È vivo Arkady Babchenko: il giornalista dato per morto in Ucraina

L'uomo è apparso in conferenza stampa

Il giornalista Babchenko che ieri era stato dato per morto in realtà è vivo ed è apparso in conferenza stampa a Kiev tra l’incredulità generale. Il capo dei servizi segreti Vassilij Gritsak ,ha spiegato che  ‘l’assassinio‘ del reporter è stato inscenato per stanare agenti russi, era quindi tutta una messa in scena.

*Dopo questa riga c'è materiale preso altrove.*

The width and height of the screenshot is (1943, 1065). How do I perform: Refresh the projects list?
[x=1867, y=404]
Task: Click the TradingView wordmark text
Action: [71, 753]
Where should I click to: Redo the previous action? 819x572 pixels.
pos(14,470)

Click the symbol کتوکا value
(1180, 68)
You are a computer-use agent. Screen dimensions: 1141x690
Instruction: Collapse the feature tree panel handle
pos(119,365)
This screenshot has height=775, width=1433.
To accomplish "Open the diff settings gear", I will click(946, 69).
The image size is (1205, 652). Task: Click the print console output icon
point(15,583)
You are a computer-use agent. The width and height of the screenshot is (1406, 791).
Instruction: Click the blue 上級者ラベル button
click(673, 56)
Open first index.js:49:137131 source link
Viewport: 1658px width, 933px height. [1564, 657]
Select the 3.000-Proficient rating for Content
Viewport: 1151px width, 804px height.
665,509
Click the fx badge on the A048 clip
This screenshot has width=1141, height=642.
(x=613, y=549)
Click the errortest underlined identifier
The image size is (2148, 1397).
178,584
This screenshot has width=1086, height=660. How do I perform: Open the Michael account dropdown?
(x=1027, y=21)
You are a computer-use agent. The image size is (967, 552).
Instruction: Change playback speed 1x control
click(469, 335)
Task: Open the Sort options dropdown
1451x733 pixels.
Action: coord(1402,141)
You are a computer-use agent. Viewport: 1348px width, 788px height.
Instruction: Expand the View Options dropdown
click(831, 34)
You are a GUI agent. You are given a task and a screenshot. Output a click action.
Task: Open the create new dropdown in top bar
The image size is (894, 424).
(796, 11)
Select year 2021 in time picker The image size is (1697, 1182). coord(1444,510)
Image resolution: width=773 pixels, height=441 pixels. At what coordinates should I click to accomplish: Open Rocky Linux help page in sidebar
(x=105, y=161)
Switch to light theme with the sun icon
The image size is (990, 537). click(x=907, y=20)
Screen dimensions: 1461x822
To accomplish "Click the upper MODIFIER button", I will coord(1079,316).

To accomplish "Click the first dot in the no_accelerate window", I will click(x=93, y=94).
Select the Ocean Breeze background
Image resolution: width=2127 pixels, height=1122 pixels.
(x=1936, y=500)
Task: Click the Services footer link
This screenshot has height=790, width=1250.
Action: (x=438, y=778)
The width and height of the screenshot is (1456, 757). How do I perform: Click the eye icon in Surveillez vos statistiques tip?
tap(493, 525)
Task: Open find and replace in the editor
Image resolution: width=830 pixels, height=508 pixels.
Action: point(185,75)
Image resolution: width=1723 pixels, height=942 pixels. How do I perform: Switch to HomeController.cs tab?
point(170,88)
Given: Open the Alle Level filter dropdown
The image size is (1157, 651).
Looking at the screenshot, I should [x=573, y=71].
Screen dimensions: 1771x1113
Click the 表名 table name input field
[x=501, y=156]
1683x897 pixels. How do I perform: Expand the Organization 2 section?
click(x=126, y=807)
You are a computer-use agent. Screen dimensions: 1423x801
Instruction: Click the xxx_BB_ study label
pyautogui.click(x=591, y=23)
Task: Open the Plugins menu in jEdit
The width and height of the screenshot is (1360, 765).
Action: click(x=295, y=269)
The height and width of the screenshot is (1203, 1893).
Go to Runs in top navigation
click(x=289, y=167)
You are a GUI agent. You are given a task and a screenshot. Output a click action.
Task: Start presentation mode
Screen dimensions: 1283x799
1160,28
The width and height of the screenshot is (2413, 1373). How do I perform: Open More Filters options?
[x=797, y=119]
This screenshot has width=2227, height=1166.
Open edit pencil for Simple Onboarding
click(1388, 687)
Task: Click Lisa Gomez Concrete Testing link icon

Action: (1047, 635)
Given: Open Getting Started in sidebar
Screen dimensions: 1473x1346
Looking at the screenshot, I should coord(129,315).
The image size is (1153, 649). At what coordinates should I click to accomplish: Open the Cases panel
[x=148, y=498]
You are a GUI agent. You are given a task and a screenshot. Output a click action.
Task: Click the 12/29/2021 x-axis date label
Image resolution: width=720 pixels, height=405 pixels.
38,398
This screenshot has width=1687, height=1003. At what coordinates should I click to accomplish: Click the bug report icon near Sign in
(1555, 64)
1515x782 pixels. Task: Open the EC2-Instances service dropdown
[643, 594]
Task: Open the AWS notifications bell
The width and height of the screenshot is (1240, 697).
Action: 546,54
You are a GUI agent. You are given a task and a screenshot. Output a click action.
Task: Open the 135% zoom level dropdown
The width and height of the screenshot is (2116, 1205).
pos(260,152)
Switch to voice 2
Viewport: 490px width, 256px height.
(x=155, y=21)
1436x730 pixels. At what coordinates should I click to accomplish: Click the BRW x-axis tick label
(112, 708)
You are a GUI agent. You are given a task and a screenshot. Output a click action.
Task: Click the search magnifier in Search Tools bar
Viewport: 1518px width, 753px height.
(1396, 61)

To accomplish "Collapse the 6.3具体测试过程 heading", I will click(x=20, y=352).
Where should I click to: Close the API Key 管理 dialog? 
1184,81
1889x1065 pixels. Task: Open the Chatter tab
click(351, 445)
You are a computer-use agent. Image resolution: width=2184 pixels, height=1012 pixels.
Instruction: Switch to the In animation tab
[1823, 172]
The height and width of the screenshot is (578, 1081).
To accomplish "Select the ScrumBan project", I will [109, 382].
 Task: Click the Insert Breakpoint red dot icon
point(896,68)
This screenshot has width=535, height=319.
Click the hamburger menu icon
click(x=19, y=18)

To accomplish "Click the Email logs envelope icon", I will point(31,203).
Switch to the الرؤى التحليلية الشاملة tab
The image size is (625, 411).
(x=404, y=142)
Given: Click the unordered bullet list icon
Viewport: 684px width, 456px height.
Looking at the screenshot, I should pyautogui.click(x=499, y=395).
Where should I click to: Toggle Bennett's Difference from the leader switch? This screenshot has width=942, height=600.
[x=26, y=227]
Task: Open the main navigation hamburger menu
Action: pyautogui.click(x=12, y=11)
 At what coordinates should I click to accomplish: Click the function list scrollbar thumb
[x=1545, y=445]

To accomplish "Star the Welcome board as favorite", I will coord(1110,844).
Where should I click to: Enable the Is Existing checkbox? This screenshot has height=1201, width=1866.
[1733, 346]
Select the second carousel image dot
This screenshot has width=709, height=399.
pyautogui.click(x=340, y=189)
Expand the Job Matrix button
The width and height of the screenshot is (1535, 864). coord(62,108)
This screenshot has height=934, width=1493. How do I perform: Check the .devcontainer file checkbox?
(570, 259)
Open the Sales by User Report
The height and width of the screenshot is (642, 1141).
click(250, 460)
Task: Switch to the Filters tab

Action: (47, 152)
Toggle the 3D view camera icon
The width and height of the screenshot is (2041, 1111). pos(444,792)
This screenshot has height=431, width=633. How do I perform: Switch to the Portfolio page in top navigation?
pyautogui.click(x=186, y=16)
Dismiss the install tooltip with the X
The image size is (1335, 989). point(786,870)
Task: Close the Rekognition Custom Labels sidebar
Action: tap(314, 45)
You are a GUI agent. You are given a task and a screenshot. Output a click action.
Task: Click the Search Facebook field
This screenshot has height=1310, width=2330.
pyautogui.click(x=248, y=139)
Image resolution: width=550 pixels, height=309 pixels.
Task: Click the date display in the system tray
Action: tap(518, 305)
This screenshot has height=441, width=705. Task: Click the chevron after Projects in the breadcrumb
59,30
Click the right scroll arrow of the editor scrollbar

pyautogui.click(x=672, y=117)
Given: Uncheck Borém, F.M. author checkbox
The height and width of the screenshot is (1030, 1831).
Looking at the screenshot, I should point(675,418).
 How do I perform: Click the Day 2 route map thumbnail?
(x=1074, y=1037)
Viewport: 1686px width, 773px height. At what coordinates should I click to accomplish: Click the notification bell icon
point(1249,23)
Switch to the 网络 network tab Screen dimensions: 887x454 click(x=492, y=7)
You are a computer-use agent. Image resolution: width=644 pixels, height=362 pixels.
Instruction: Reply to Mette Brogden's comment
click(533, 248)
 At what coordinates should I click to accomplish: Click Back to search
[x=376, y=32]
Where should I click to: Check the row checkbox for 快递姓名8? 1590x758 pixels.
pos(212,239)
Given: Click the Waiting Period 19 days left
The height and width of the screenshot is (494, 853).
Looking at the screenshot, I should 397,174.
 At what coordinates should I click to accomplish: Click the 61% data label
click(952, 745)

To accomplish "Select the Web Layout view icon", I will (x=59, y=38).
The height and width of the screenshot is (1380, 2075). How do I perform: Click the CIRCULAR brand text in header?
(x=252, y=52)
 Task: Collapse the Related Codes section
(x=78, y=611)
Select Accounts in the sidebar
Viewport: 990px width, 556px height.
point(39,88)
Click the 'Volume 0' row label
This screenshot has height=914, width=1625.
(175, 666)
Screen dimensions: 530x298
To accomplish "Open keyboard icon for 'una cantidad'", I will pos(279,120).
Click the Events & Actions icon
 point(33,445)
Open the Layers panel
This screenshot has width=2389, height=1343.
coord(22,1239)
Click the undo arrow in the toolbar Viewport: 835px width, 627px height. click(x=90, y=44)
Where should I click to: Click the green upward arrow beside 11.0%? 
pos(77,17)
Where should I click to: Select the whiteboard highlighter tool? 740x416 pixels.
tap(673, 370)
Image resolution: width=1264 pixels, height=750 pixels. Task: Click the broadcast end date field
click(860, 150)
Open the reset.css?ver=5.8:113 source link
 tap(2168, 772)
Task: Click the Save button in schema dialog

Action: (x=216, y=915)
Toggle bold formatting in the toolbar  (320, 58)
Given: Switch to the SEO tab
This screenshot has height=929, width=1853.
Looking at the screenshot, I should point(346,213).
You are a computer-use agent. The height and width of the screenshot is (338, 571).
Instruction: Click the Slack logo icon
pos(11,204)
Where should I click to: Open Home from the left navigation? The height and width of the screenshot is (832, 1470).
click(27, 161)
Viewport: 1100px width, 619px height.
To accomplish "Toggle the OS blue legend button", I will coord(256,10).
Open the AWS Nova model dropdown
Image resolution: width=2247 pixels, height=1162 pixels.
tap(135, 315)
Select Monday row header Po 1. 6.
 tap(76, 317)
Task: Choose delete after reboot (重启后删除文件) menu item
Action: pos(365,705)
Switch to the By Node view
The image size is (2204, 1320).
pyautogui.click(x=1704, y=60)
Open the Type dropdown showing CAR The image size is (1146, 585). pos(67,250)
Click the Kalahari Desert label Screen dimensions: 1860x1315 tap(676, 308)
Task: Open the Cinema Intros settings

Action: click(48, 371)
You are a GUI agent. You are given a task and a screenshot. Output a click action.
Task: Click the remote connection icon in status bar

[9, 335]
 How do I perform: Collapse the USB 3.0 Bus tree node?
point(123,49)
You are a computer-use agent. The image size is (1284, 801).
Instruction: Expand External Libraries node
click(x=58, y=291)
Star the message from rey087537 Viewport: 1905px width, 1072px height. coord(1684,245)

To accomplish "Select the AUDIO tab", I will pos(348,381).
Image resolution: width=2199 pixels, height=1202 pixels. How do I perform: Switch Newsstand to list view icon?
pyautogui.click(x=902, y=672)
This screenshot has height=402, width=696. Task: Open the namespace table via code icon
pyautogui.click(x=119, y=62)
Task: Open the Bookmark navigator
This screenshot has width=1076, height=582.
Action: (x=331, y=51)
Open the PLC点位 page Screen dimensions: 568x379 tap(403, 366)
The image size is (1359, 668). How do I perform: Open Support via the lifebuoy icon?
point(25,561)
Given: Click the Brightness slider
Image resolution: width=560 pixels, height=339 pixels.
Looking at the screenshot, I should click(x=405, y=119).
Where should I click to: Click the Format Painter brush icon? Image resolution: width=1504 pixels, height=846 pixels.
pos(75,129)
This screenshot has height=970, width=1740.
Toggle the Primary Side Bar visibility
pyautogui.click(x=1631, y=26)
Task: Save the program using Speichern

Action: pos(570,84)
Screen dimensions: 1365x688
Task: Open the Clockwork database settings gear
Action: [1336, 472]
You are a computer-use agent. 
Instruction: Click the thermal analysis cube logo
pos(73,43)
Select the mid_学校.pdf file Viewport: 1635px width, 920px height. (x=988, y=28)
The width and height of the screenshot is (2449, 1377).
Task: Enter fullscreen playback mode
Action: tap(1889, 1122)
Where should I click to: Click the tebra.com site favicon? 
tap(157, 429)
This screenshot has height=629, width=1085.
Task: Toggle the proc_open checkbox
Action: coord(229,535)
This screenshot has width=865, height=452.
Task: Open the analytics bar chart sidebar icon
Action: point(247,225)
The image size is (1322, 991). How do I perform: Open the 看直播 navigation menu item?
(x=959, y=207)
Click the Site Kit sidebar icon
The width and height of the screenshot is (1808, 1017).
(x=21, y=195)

“Sono ancora vivo”, ha detto Babchenko presentandosi agli increduli colleghi. Martedì sera la polizia ucraina aveva diffuso la notizia della sua uccisione, confermata in mattinata dalla stessa – ignara – moglie. In conferenza stampa, Arkadij si è scusato con lei “per l’inferno” che le ha fatto passare negli ultimi due giorni e con tutti i colleghi che avevano pianto la sua morte.

L’omicidio sarebbe stato pagato al prezzo di 40mila dollari, ha detto il capo dei Servizi segreti ucraini (Sbu) che sarebbero venuti a conoscenza del piano due mesi fa. L’uomo incaricato di organizzare l’omicidio era di nazionalità ucraina e sarebbe stato arrestato in mattinata. Babchenko, invece, sarebbe stato coinvolto nell’operazione speciale un mese fa.

Intanto sui media locali vi è grande sollievo ma anche indignazione. Christophe Deloire, segretario di Reporter senza frontiere ha commentato . “È sempre profondamente pericoloso che degli Stati giochino con i fatti e per di più sulle spalle dei giornalisti“.